Re: Proposed EU Directive on Electronic Commerce
- Date: Tue, 19 Jan 1999 17:30:15 +0100
At 17:58 19/01/99 +0100, Ragnar Lonn wrote:
>On Tue, 19 Jan 1999, Carl Moberg wrote:
>
>> OK, to make this useful as a information service to customers, we would
>> probably have to define pretty "deep" structures, like
>>
>> swedish:cars:volvo or
>> north-america:resellers:computers:spare-parts:cpu:intel:pentium
>>
>
>Yeah but that's not really our problem so we should probably not
>try and figure that out. It's the advertisers that have to agree on how to
>reach their target audience. They could probably come up with something at
>least remotely useful but even if they don't, there's no reason not to
>give them the means to try when it doesn't cost us anything. That is to
>say: I think a header that allows for the insertion of keywords is a
>good thing because it means flexibility but we shouldn't specify *what*
>keywords to use because that is not our, or the legislators', concern.
Ok, what you're saying here is that we let advertisers come up
with headerfield content syntax. Then we let customers find
the syntax picked by the company he actually wants info
from and give this info to his ISP. The ISP updates the customers
filter and then we all wait for the company to flood all customers
with spam. This particular mail from this particular company will
actually get through the filters and reach the customer ?
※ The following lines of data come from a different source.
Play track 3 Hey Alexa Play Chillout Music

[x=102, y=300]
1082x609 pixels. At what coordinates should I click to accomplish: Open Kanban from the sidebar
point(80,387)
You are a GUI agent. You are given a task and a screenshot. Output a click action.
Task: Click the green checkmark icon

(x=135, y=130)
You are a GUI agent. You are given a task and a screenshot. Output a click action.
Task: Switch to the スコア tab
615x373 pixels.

Or am I way out of line here ?
>> We could of course try to fight _unsolicited_ commercial e-mail and
>> actually go for opt-in and mailinglists based on subscriptions instead.
>>
>Yeah well that has its drawbacks too. Mostly for the advertisers and
>the people who do want advertisements.
I'm having a hard time finding the problem here;
For users:
If you want info, go signal you want it and be prepared to pay for it.
If you don't want it, don't expect to receive or pay for it.
>> Trying to filter usefulness from a river of spam would take pretty
>> complex content-based definitions and filtering.
>>
>Yeah... I'm not in any way saying it will be effective. It might not
>even work. But then again it might work a little and that makes it
>justified to let people put keywords in the header if they like. The
>important thing, however, is the header itself which defines a message
>as UCE and lets anyone act upon that information.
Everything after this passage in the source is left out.